Представитель США: Это просто неумно.

Представитель Англии: С вашей стороны весьма неэтично ставить под сомнение нашу искренность в стремлении избежать катастрофы, которая может зажечь пожар войны во всей Африке.

Исходя из прецедента, с которым США согласились в 1950 году и согласно которому не требовалось решение Совета Безопасности, проект резолюции, предложенный Замбией и призывающий Генеральную Ассамблею санкционировать применение военной силы в Родезии был одобрен большинством голосов. Португалия и ЮАР голосовали против этой резолюции, а США и Западная Германия воздержались.

Это был триумф Сондерса как дипломата. Однако ему больше не довелось выступать в качестве представителя Англии. После суда, когда он был условно приговорен к пяти годам тюремного заключения «за пособничество», он заболел и перестал заниматься политикой. Он, конечно, писал мемуары, но они не увидели свет. Сондерс умер, не раскаявшись в том, что сделал во время событий тех дней.

Риггу и компании пришлось расталкивать членов клуба, горячо обсуждавших последние сообщения из ООН, поступавшие по телетайпу. Служитель уже перестал отрывать бегущую ленту и наклеивать ее на листы, которые он обычно вывешивал на доске около своей комнаты.

Наверху, вдали от шума, собралась пятерка. Даже Лэнгли прибыл вовремя, последним, но точно в назначенное время. Он задержал свой взгляд на сидевших молча компаньонах и только потом занял свое обычное место.

Первым, в нарушение всех традиций, заговорил Комптон-Дуглас:

— Наши действия запоздали. Они завтра или послезавтра отправляются. Пять тысяч наших лучших парней! Это национальный позор.

Минтер говорил спокойно, может быть, потому, что охватившая его злоба как-то смягчила голос.

— Нужно было действовать раньше, — сказал он.

— Моррисон мертв, — напомнил ему Лэнгли. Ригг взорвался:

— Моррисон! Какое это имеет значение!
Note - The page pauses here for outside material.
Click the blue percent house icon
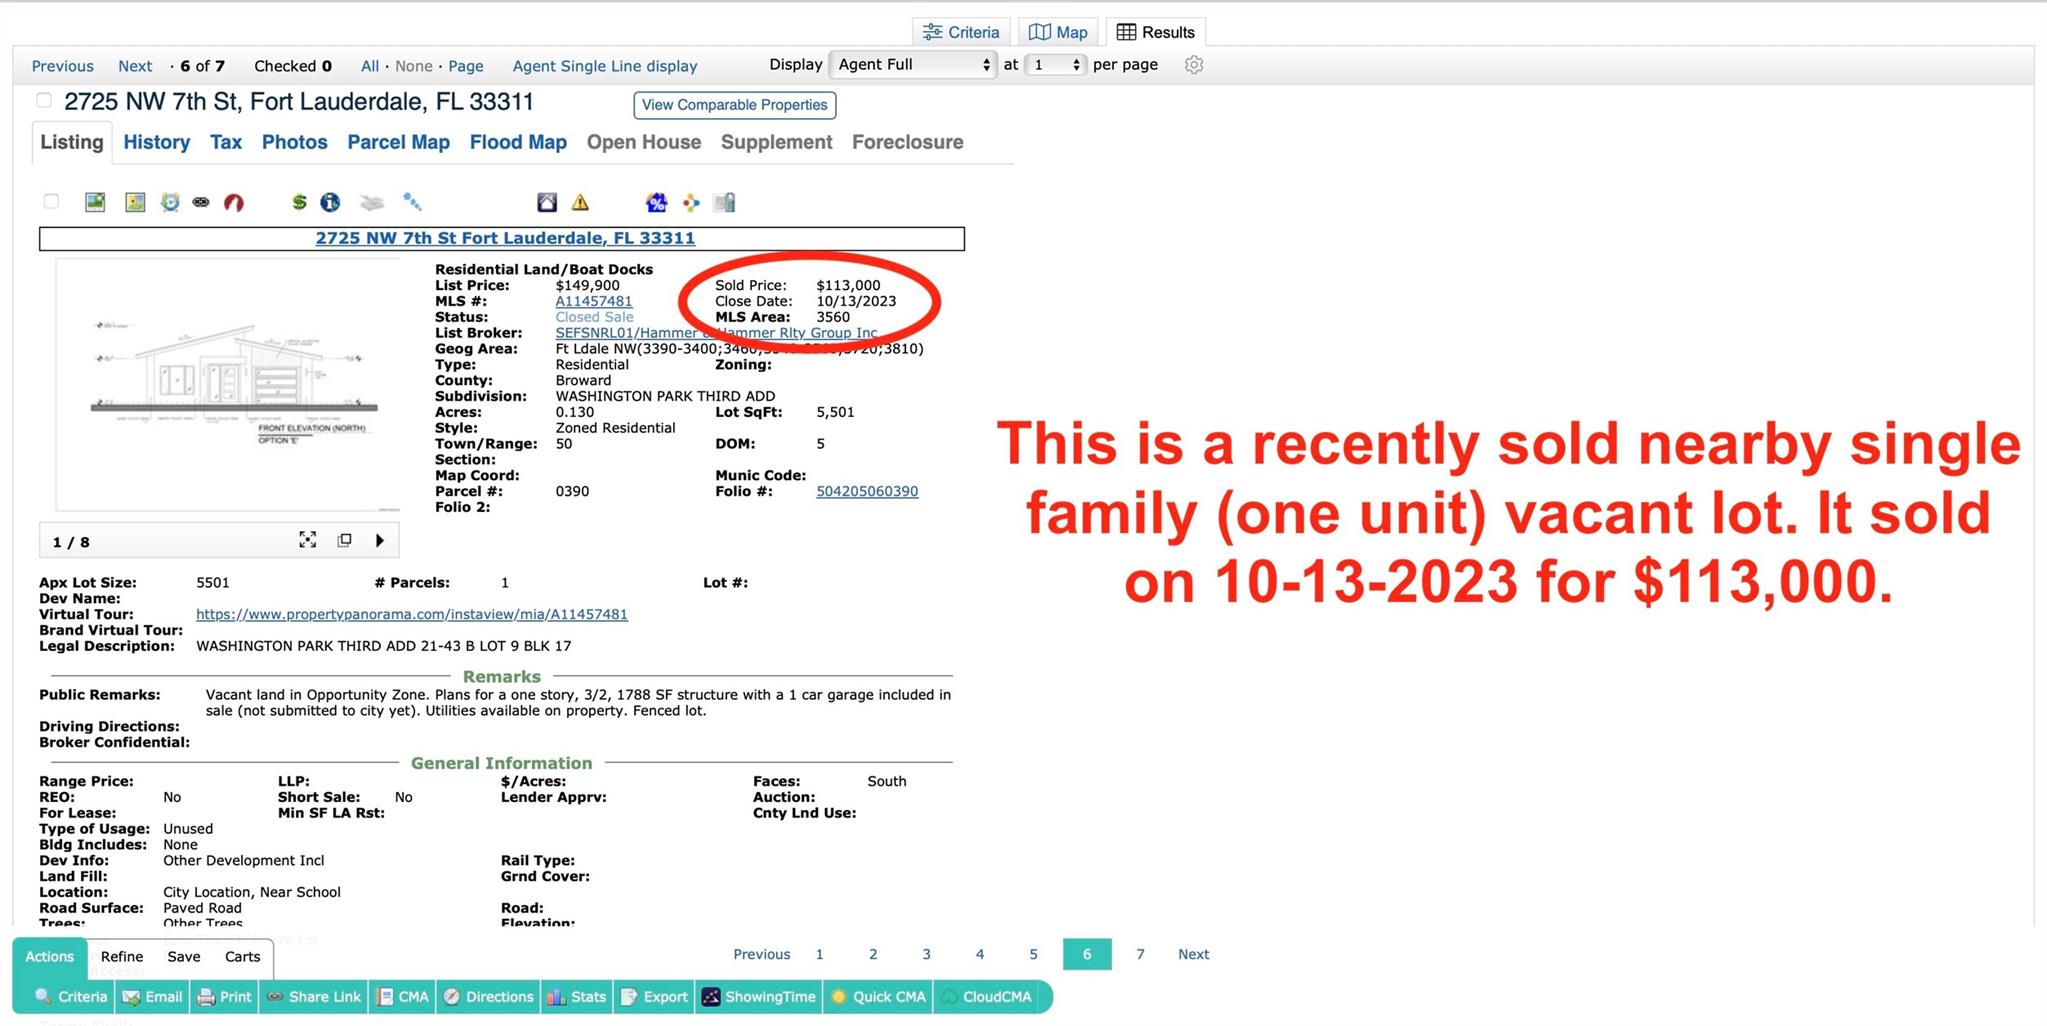 click(656, 203)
Он пустое место. Нам нужно уничтожить всю компанию и Вайатта в первую очередь.

— Чего только не говорилось в ООН от нашего имени! — воскликнул лорд Уинлос.
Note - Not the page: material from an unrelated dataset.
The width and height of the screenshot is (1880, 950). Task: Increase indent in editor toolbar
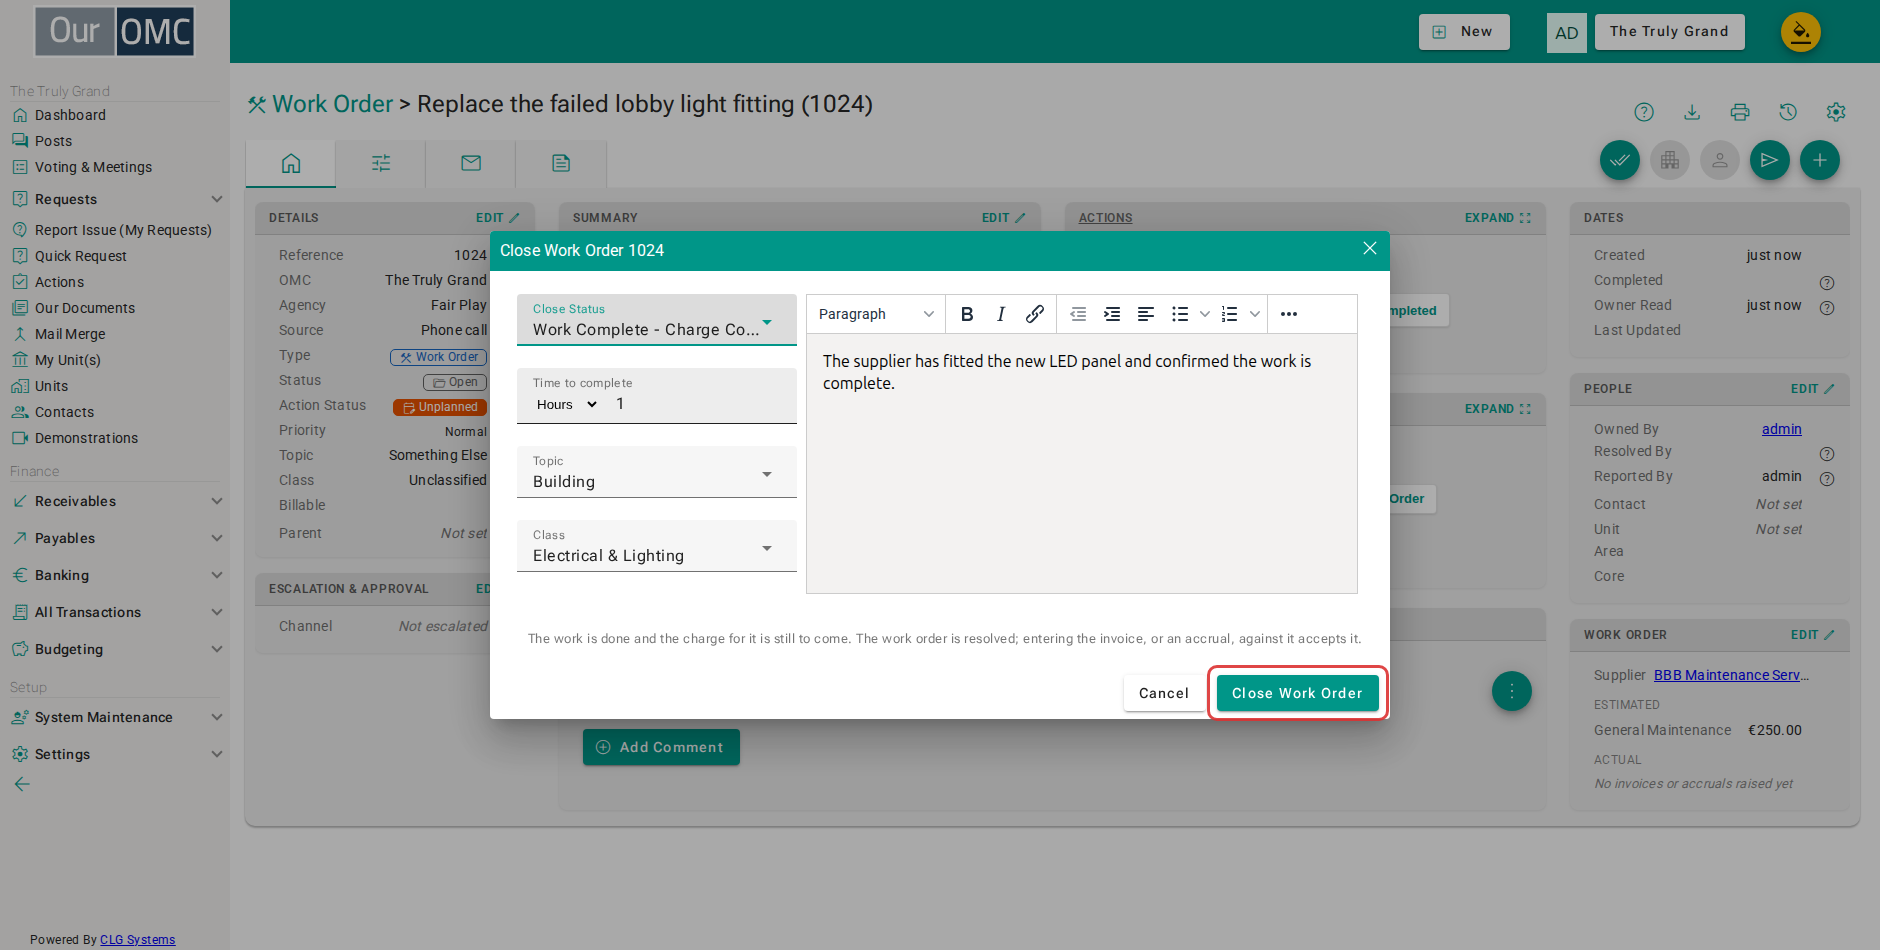1112,314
— Чертовы негрофилы! — прорычал Ригг.

— Мы не поможем делу, если будем злиться, — спокойным голосом произнес Лэнгли. — Все идет прекрасно, отлично.

Все с удивлением посмотрели на Лэнгли.

— Отлично? — Это было все, что мог сказать Ригг.

— Он сделал шаг, который был нам нужен. Я лично не думал, что он совершит такую глупость. Совершив губительную политическую ошибку, Вайатт обрек себя. А ведь он мог бы не делать этого.

— Мы не можем простить ему этого! — угрожающе крикнул Ригг.

— Конечно нет. — Лэнгли был удивительно спокоен и рассудителен. — Но плоду нужно дать созреть.

— А потом? — нетерпеливо спросил Минтер.

— А потом… мы сделаем то, что нужно. Не надо только торопиться. Устроим небольшое совещание — Микер, Ригли и мы все.

Лэнгли посвятил «Кабал» в свои планы относительно вопросов, которые надлежало обсудить. Десять минут спустя они пришли к полному согласию.